Teenager von Sekte zu Tode geprügelt

Stundenlang ausgepeitscht und in den Bauch geschlagen.

Nach den tödlichen Schlägen auf einen Jugendlichen in einer christlichen Sekte im US-Bundesstaat New York hat der Bruder des Opfers vor Gericht über die Gewaltorgie ausgesagt.
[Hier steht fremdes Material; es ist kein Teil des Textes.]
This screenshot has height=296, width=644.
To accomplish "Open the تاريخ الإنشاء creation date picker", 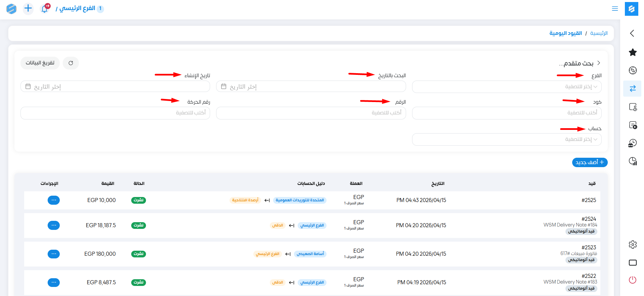I will coord(115,87).
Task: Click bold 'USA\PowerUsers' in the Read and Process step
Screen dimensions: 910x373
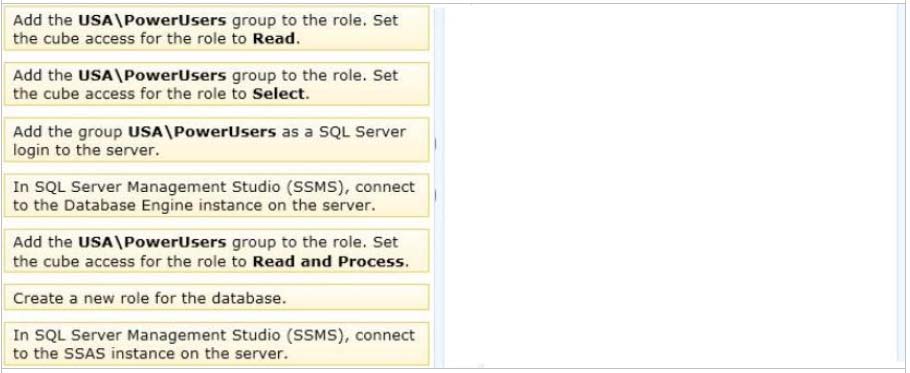Action: tap(152, 242)
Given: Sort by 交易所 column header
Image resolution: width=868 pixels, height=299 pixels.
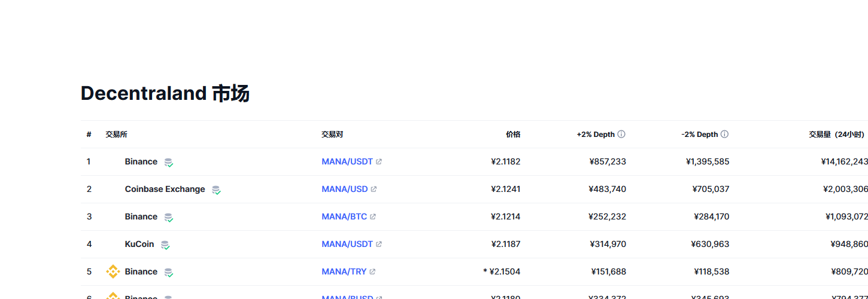Looking at the screenshot, I should tap(116, 135).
Der 17-Jährige berichtete am Mittwoch in der Kleinstadt New Hartford, wie seine Eltern und andere Sektenmitglieder ihn und seinen 19-jährigen Bruder mit einem Kabel ausgepeitscht und in den Bauch geschlagen hätten.

Bestrafung

Offenbar sollten die Teenager bestraft werden, weil sie die Sekte verlassen wollten. Der Pastor der "Word of Life Christian Church" habe sie nach dem sonntäglichen Gottesdienst gebeten, länger zu bleiben, sagte Christopher. Dann hätten ihre Eltern, ihre Halbschwester und drei weitere Sektenmitglieder auf sie eingeprügelt. Die Tortur habe von Sonntagabend bis Montag um 3.00 Uhr früh gedauert. Nach den Schlägen habe er sich mehrfach übergeben, kaum atmen können und sei mit geschlossenen Augen auf dem Boden gelegen. Lucas starb später im Krankenhaus, Christopher befindet sich in der Obhut der Behörden.

Eltern als Peiniger

Dem 65-jährigen Vater und der 59-jährigen Mutter wird die Tötung des 17-Jährigen vorgeworfen, den anderen mutmaßlich Beteiligten Körperverletzung. Über die Anklage muss nun eine sogenannte Grand Jury aus Laienrichtern entscheiden. Alle sechs Verdächtigen erklären sich für nicht schuldig. Die "Word of Life Christian Church" wurde in den 80er Jahren gegründet. Sie hat rund 40 Mitglieder, darunter mehrere Kinder.